RECORDS TO PROCESS:
|---|

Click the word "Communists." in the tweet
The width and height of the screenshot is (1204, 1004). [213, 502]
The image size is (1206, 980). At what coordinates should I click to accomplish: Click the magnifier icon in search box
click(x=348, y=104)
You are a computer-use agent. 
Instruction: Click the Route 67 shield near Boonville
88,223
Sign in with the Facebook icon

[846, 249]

|---|

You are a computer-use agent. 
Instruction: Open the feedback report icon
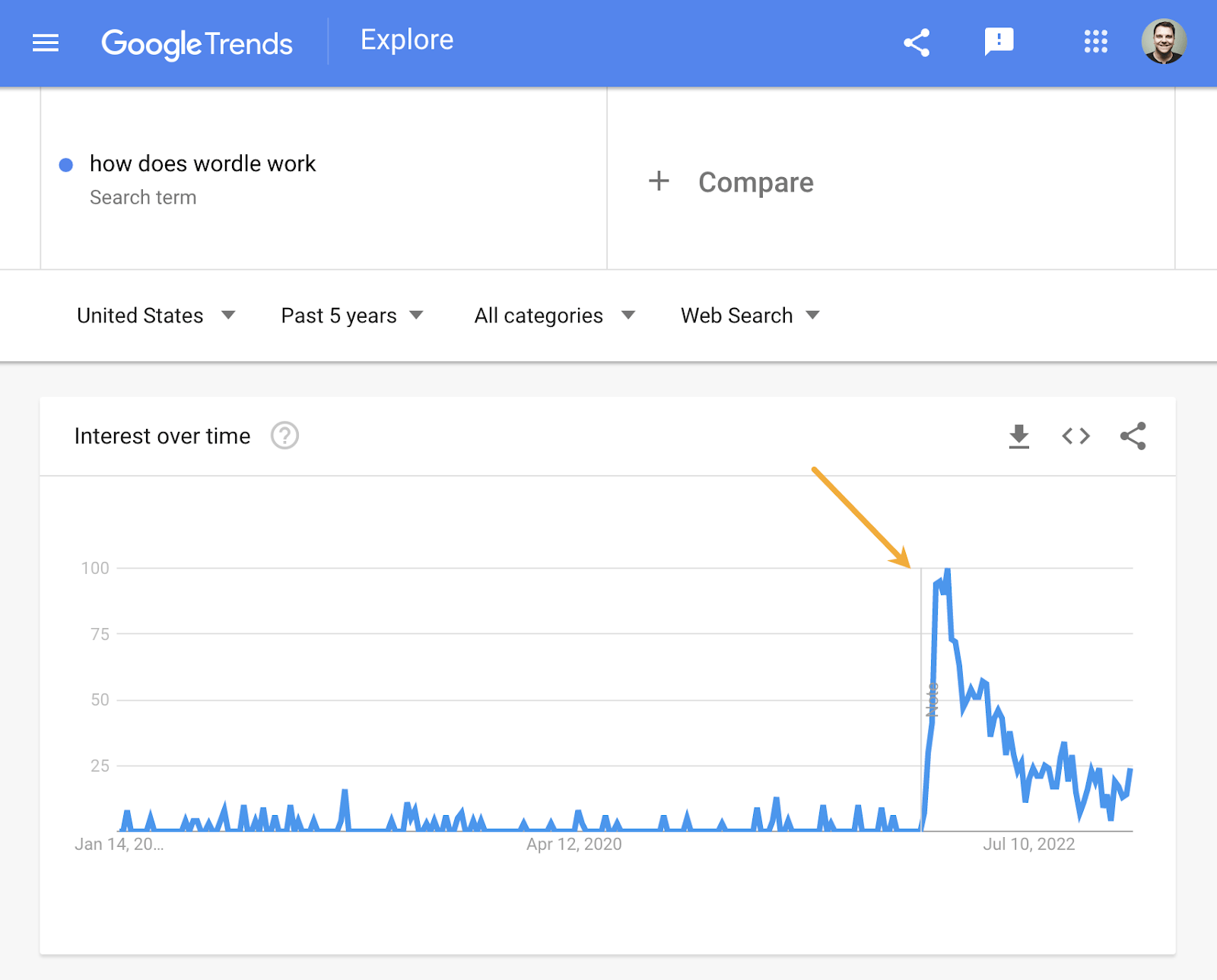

|---|

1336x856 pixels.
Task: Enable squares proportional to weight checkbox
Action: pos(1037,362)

|---|

WRITTEN EXERCISE: Rewrite the lines from the line with "1336x856 pixels." to the line with "Action: pos(1037,362)" as a Markdown table with the columns Row and Text, skipping any blank lines.

RESULT OF THIS EXERCISE:
| Row | Text |
|---|---|
| 1 | 1336x856 pixels. |
| 2 | Task: Enable squares proportional to weight checkbox |
| 3 | Action: pos(1037,362) |